Blue squares are pits which yield a penalty of -10 and end the episode.
Black squares are walls which cannot be passed through. If the agent tries to walk into a wall they will remain in their current position and receive a penalty of -.3.
Their are three tasks defined in run_main.py
which can be commented out to try each. They include a combination of pillars, rooms, pits and obstacles. The aim is to learn a policy that maximizes expected reward and reaches the goal as quickly as possible.
This assignment will have a written component and a programming component. Clone the mazeworld environment locally and run the code looking at the implemtation of the sample algorithm. Your task is to implement three other algortihms on this domain.
- (20%) Implement SARSA
- (20%) Implement QLearning
- (20%) At least one other algorithm of your choice or own design.
Suggestions to try:
- Policy Iteration (easy)
- Expected SARSA (less easy)
- Double Q-Learning (less easy)
- n-step TD or TD(Lambda) with eligibility traces (harder)
- Policy Gradients (harderer)
- (10%) bonus Implement four algorithms in total (you can do more but we'll only look at four, you need to tell us which).

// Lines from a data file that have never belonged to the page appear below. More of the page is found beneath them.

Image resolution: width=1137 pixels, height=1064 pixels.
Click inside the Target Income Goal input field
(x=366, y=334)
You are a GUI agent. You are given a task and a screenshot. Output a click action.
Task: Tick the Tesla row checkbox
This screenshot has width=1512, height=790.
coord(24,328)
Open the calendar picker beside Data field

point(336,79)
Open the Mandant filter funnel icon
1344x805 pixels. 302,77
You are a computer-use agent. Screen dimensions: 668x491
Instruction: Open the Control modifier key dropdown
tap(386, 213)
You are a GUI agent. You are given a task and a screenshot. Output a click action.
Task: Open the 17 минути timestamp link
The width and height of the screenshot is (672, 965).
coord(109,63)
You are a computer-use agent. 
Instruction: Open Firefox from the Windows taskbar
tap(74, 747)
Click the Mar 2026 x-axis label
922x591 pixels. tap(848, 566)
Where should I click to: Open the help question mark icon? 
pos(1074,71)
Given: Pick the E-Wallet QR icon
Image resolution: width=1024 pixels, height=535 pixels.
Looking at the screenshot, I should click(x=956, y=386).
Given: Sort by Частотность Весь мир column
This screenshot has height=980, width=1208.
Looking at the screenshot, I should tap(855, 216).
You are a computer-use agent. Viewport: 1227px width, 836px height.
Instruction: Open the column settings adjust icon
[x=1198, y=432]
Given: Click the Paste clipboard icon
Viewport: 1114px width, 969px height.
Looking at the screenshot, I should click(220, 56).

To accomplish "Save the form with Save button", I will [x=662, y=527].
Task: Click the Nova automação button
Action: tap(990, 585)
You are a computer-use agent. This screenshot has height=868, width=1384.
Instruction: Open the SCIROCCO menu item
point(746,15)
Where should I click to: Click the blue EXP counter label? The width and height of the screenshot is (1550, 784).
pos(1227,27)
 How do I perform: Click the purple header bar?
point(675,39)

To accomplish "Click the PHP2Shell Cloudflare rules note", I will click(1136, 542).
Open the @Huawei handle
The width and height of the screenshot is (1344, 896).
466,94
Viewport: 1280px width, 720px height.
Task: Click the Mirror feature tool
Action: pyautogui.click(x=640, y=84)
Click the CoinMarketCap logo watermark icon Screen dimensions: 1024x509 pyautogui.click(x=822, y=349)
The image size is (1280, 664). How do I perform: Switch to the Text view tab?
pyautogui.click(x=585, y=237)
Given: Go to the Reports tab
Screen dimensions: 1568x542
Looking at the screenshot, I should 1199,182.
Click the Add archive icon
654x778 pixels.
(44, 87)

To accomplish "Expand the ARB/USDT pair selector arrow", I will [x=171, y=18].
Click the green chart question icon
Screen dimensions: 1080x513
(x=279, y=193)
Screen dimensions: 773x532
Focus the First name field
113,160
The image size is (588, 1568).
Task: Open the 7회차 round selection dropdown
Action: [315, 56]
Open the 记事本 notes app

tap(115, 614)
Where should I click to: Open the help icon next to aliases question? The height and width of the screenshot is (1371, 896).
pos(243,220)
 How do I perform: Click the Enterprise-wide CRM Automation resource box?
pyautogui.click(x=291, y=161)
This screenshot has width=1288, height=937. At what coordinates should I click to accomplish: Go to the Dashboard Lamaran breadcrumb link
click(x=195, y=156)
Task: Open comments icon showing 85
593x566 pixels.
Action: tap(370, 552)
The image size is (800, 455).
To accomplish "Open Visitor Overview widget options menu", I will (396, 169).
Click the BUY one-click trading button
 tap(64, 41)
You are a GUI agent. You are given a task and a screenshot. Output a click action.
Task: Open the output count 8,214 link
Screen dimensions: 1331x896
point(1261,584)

- (40%) Report : Write a short report on the problem and the results of your three algorithms. The report should be submited on LEARN as a pdf.
- Describing each algorithm you used, define the states, actions, dynamics. Define the mathematical formulation of your algorithm, show the Bellman updates for you use.
- Some quantitative analysis of the results, a default plot for comparing all algorithms is given. You can do more than that.
- Some qualitative analysis of why one algorithm works well in each case, what you noticed along the way.
You will also submit your code to LEARN and grading will be carried out using a combination of automated and manual grading.
Your algorithms should follow the pattern of the RL_brain.py
and RL_brainsample_PI.py
files.
We will look at your definition and implmentation which should match the description in the document.
We will also automatically run your code on the given domain on the three tasks define in run_main.py
as well as other maps you have not seen in order to evaluate it.
Part of your grade will come from the overall performance of your algorithm on each domain.
So make sure your code runs with the given unmodified run_main
and maze_end
code if we import your class names.
- When the number of episodes ends a plot is displayed of the algorithm performance. If multiple algorithms are run at once then they will be all plotted together for comparison. You may modify the plotting code and add any other analysis you need, this is only a starting point.
- there are a number of parameters defined in
run_main
that can be used to speed up the simulations. Once you have debugged an algorithm and see it is running you can alter thesim_speed
,\*EveryNth
variables to alter the speed of each step and how often data is printed or updated visually to speed up training. - For the default algorithms we have implmented on these domains it seems to take at least 1500 episodes to converge, so don't read too much into how it looks after a few hundred.